Europeans Refuse to Understand American Health Care System

Published December 1, 2007

This autumn in Rome, I debated Italian politicians on national radio, tried to explain our health system to government and industry leaders in Italy, and spoke at a conference at the Vatican about the fundamental values of health care and the common good.

Some takeaways: Europeans truly believe we have a permanent underclass in the United States of 47 million poor citizens who have absolutely no access to health care. They are shocked at how barbaric we are and that any civilized country would tolerate such a thing.

When I tried to explain the facts–through a translator–to an Italian senator on RAI radio, he was incensed.

Hostile Interview

He didn’t want to hear that the percentage of our gross domestic product we spend on public health care–which covers about one-third of our people–equals or exceeds the GDP percentage many European countries spend in total on health care. Or that almost half of our more than $2 trillion in health expenditures are made primarily through these public programs that cover the poor, the aged, the disabled, veterans, and lower-income children.

Nor did he want to hear that many of our uninsured are just temporarily without coverage in a system that ties health insurance to the workplace. Or that the uninsured do get care–albeit in a far-from-ideal system–through hospitals, private physicians, community health centers, charity clinics, and other means. Or that Americans value private coverage, with its broader access to new technologies and medicines and faster access to surgeries and treatments.

It seemed almost as if he wanted people to believe there is nothing at all to be learned from Americans, so as not to crack the veneer of socialized systems.

Common Good

An excellent free-market Italian think tank, the Istituto Bruno Leoni, and its dynamic leaders, Alberto Mingardi and Carlo Stagnaro, arranged the radio interview and a luncheon with government and industry leaders to provide more detail on how the U.S. system works.

Hearing the details of our complex network of private and public programs, and that the uninsured cannot be denied care at hospitals, was news to almost everyone there, who were convinced that Michael Moore was telling the whole truth in his Sicko movie.

The main reason for my trip to Rome was to speak at a conference sponsored by the Michigan-based Acton Institute and the Pontifical Council for Pastoral Health Care at the Pontifical Gregorian University, titled “Health, Technology, and the Common Good.”

I said the common good is achieved when individuals are treated as responsible beings in a moral society that “embraces the truth about the transcendent origin and destiny of the human person,” quoting the Acton Institute’s mission statement. This responsibility extends to our families and communities.

State Takeover

The state purports to assume this role in providing for the common good, but it violates the principle of subsidiarity–the common-sense idea that government should not usurp the proper functions of the individual, the family, and, in the case of medicine, the doctor-patient relationship.

Pope Benedict XVI wrote in his recent encyclical Deus Caritas Est, “We do not need a State which regulates and controls everything, but a State which, in accordance with the principles of subsidiarity, generously acknowledges and supports initiatives arising from the different social forces and combines spontaneity with closeness to those in need.”

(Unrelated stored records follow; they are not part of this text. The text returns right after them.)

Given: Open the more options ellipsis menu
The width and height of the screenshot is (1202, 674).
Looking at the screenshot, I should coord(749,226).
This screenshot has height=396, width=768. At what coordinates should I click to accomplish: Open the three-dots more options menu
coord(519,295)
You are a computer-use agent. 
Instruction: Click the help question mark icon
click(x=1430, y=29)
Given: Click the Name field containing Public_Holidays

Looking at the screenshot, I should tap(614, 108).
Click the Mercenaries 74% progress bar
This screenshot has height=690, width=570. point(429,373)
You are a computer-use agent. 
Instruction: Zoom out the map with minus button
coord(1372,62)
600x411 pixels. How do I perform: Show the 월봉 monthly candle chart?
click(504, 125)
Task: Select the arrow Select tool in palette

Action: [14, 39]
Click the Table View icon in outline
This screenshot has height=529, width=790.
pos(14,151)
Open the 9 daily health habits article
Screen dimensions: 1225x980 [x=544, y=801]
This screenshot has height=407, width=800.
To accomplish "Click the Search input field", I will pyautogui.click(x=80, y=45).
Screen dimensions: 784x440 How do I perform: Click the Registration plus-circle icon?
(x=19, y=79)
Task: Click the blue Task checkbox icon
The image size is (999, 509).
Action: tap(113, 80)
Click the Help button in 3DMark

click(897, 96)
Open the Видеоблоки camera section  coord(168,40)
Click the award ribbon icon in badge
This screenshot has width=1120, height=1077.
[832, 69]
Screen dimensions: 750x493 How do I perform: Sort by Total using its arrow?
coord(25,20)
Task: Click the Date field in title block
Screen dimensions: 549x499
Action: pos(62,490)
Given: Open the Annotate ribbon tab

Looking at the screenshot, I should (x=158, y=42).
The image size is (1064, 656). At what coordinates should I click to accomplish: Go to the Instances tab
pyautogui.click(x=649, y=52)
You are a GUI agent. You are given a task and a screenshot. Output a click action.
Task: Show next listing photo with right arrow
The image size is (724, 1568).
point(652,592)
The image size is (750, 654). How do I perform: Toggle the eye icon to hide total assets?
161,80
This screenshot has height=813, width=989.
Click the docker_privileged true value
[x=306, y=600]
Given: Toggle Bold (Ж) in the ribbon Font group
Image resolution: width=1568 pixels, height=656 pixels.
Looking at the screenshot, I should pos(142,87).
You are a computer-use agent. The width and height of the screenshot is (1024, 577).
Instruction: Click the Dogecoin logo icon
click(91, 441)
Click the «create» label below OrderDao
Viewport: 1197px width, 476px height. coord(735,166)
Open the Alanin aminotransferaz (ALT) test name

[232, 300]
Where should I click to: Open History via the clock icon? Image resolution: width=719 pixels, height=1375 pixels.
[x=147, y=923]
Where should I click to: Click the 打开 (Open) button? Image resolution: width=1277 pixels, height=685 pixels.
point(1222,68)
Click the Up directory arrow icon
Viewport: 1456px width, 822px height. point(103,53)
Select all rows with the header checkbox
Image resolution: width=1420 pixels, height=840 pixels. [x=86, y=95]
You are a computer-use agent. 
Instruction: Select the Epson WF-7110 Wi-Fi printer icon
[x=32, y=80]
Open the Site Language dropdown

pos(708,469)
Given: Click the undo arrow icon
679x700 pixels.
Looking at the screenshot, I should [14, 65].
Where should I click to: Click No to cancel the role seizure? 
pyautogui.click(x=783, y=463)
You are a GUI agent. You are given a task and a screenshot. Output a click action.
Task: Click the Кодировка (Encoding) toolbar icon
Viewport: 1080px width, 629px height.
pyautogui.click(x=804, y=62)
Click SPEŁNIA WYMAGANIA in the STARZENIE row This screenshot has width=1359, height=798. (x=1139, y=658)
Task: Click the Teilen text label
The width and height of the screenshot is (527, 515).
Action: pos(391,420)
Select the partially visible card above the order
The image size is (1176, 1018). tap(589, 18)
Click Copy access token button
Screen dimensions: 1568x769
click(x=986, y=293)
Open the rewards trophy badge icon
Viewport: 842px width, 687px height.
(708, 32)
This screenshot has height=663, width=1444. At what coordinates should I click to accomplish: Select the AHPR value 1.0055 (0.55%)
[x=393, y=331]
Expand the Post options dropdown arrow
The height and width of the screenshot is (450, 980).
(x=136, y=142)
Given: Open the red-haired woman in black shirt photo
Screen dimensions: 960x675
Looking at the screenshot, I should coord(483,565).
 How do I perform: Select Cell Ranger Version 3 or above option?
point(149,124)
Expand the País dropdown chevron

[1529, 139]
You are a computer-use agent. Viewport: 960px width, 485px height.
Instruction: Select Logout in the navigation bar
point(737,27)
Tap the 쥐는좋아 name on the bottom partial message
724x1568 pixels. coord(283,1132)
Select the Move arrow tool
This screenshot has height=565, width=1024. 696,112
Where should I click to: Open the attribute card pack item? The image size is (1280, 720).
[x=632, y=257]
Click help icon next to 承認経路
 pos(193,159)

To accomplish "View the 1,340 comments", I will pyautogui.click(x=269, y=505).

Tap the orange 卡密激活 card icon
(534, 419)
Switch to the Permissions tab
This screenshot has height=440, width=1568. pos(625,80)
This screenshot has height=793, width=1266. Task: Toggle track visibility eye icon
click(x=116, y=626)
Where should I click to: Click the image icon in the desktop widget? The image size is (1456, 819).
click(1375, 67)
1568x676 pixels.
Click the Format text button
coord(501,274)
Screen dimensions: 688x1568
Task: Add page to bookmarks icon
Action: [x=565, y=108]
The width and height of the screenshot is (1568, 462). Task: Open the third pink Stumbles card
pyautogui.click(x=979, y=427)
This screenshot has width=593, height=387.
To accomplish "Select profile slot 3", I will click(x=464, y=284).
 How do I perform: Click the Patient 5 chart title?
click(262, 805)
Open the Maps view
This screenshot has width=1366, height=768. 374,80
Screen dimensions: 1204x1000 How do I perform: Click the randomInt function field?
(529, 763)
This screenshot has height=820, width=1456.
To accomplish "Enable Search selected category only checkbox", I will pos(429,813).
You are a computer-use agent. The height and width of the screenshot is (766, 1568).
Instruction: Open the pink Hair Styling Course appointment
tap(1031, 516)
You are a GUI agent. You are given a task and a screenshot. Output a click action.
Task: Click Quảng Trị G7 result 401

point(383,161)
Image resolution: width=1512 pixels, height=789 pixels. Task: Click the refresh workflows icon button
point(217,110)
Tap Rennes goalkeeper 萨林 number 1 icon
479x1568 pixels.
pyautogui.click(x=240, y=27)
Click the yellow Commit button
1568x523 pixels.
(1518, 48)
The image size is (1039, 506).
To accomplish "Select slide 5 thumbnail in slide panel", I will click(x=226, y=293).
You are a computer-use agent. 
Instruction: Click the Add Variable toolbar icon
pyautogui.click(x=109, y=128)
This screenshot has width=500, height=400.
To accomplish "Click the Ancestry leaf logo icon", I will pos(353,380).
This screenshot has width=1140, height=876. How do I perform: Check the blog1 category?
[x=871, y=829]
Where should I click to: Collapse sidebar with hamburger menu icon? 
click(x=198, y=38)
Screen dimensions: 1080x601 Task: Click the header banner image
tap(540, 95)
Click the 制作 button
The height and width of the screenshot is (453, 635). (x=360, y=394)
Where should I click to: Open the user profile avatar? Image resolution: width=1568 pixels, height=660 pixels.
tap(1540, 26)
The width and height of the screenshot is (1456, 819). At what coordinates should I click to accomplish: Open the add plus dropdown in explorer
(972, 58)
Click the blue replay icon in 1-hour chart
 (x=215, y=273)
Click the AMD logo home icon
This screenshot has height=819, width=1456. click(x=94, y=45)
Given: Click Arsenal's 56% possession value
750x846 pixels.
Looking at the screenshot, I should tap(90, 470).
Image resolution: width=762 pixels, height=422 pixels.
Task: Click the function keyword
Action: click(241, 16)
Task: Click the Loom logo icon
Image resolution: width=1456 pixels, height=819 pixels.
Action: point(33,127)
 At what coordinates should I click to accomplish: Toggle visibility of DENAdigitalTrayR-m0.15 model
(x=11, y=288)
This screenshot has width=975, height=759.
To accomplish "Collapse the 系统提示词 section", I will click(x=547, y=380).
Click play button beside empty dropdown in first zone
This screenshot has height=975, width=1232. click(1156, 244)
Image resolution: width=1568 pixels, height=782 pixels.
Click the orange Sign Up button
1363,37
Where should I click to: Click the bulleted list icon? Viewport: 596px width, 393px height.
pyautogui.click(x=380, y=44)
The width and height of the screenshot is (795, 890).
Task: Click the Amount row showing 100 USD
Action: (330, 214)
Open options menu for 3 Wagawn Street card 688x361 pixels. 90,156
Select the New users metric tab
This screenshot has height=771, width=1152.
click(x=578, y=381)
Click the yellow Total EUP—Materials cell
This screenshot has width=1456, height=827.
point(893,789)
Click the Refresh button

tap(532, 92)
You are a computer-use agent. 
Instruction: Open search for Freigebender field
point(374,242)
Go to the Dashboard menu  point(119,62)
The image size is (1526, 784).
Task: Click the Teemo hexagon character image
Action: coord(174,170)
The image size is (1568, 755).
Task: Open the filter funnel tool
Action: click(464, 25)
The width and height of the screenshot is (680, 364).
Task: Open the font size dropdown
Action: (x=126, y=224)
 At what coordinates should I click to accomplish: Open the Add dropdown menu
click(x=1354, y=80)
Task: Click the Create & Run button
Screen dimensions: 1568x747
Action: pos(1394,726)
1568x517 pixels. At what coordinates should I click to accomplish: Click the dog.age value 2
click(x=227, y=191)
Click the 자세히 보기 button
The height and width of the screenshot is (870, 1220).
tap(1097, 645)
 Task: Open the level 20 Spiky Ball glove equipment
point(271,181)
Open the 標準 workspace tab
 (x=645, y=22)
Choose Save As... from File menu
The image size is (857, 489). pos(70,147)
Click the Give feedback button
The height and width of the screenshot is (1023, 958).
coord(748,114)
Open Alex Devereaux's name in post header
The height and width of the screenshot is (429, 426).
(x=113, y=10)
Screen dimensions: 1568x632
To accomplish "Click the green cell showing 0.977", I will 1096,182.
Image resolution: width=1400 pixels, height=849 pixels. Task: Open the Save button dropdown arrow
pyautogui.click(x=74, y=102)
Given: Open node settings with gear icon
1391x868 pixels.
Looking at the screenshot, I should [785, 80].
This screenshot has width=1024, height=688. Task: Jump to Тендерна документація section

In a state-controlled system, individual responsibility in using health care resources most efficiently is replaced by rationing by the state.

Unique Challenges

Every country’s health care system is unique, and each has its own challenges in moving to an approach that respects and supports the sanctity of the individual. While the United States has many problems, which I described, I believe it is further along this path in supporting individual freedom and rights over health care decisions and destiny than Europe is.

The Acton Institute, its president Fr. Robert Sirico, and the Rome and U.S. Acton teams deserve credit for producing this important conference.


Grace-Marie Turner ([email protected]) is president of the Galen Institute, a think tank based in Alexandria, Virginia.